Setup OpenTelemetry
Backstage uses OpenTelemetry to instrument its components by reporting traces and metrics.
This tutorial shows how to setup exporters in your Backstage backend package. For demonstration purposes we will use a Prometheus exporter, but you can adjust your solution to use another one that suits your needs; see for example the article on OTLP exporters. This tutorial also includes exporting traces using the JSON/HTTP exporter with Jaeger being the ideal target, but this too can be adjusted to fit your needs by seeing the supported tooling in the OTLP exporters documentation.
Install dependencies
We will use the OpenTelemetry Node SDK and the auto-instrumentations-node
packages.
Backstage packages, such as the catalog, use the OpenTelemetry API to send custom traces and metrics.

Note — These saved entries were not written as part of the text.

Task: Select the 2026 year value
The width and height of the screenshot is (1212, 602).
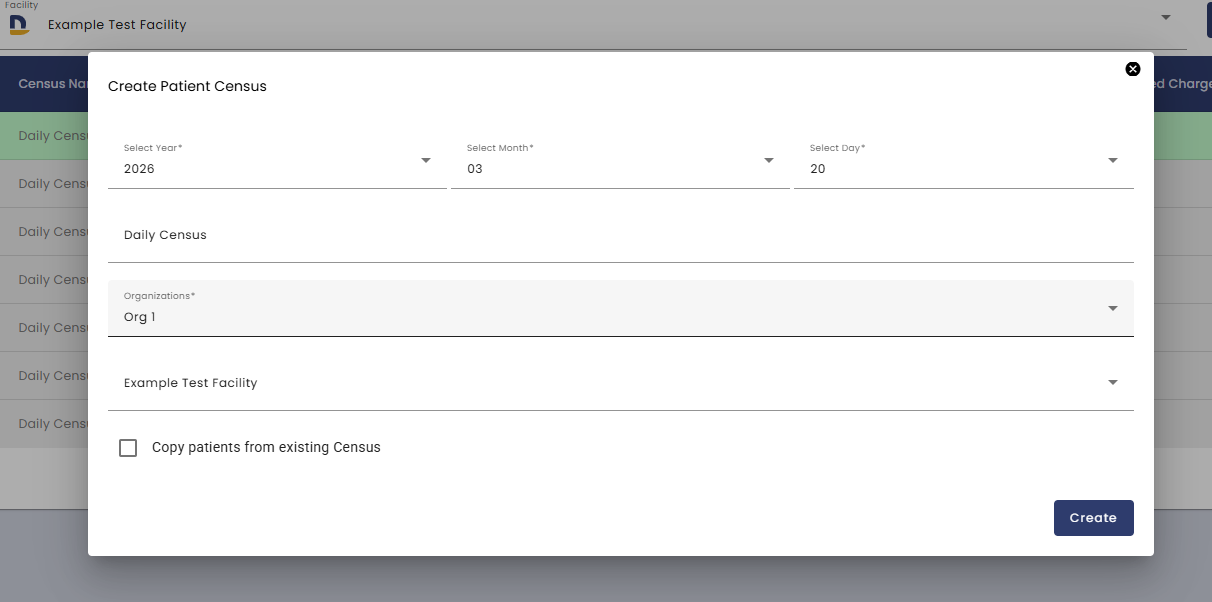Action: tap(139, 169)
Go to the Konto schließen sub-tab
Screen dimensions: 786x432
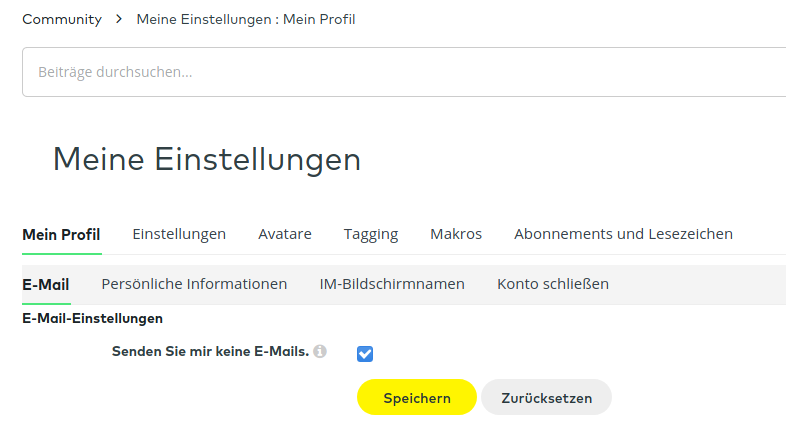pyautogui.click(x=553, y=284)
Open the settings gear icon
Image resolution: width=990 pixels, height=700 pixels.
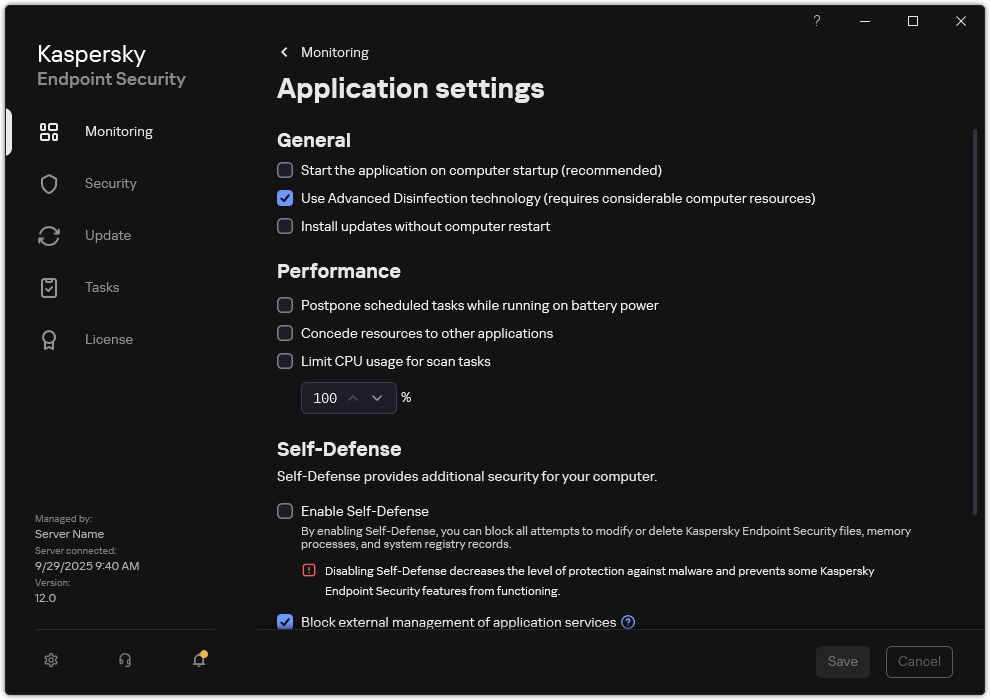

The auto-instrumentations-node
will automatically create spans for code called in libraries like Express.
yarn --cwd packages/backend add \
@opentelemetry/sdk-node \
@opentelemetry/auto-instrumentations-node \
@opentelemetry/exporter-prometheus \
@opentelemetry/exporter-trace-otlp-http
Configure
In your packages/backend/src
folder, create an instrumentation.js
file.
// Prevent from running more than once (due to worker threads)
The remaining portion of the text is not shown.